Surfboard Outlines


The outline of a surfboard is a major influence in how your board performs, and also assists in classifying which design type it is called. The outline refers to the shape of your board, or the result of rail lines coming together to direct water flow. This shape then interacts with variances in noses and tails. This outline will then determine how the board performs in terms of hold, turns, and speed.In general, board outlines fit under the three categories of: parallel, curved or hybrid.


A parallel outline is more stable in a straight line, and is mostly utilised in boards that want long, drawn out turns. It’s not uncommon to see this outline in logs and fishes, such as the Diverse Style Commander, because the shape has more surface area on the underside of the board.

Strong parallel lines allow a rider to stand in the middle of the board, which is ideal for longboards. However, it can have negative effects on shortboards because it decreases the boards ability to turn tightly in the pocket.
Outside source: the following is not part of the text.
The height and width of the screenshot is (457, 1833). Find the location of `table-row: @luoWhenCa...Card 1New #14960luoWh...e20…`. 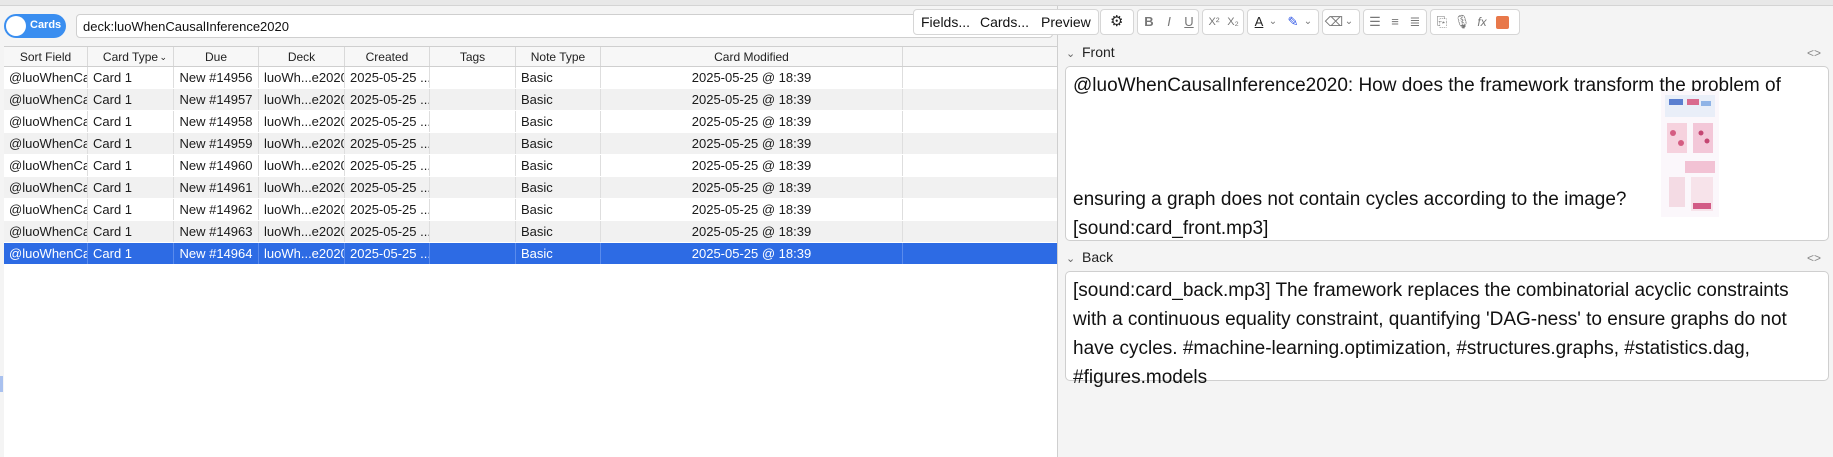

table-row: @luoWhenCa...Card 1New #14960luoWh...e20… is located at coordinates (530, 166).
A curved outline refers to the continuous curved shape from nose to tail, which is commonly found in shortboards, such as the Dahlberg Rocket Rod. A curved outline is ideal for creating tighter turns as they are less stiff than a parallel. This outline is often combined with a lower or flatter rockers.
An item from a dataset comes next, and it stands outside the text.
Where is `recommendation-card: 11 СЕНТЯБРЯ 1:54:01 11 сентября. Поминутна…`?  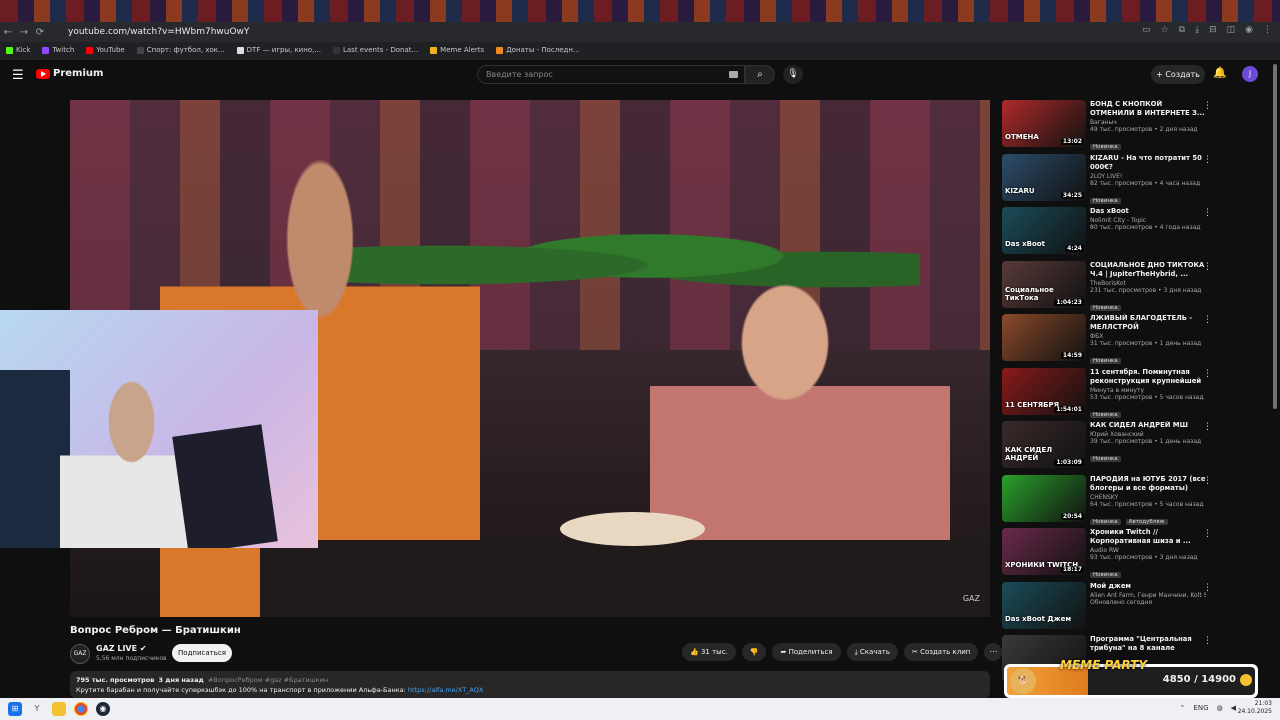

The hip on a surfboard refers to the pronounced curve in the rail line commonly placed in line with the front fins.
This assists in carrying a wider outline forward without having such a wide tail block.
Commonly found on small wave boards (grovellers) that carry more surface area overall than a performance shape, resulting in a board that paddles well but can still be thrown around and put on rail with ease.



A hybrid outline is a board that features both curves and parallels throughout its overall shape. A general example is a board that features strong parallel lines through the widest point, which then moves into curves throughout the nose and tail, as seen in the Diverse Astral Tracer.

A hybrid outline creates versatility, with curves that guide you through turns, but lines that provide you with speed.

There are so many elements that affect a boards performance. It is the combination of these elements to get the desired effects you are looking for in a board that is the trick.

Surfboard shapers have to think about how each of these elements work on their own in order to combine them with others to get the results they are looking for. A curvier outline combined with a flat rocker gets a board that is fast yet turns well. And in that particular case, those are only two of the many other elements that will be in that particular board. Different concave configurations, the overall width of the board, the general nose and tail shape, the thickness and foam distribution, surfboard volume and many more all contribute.

That’s what makes surfboards and surfboard design so amazing.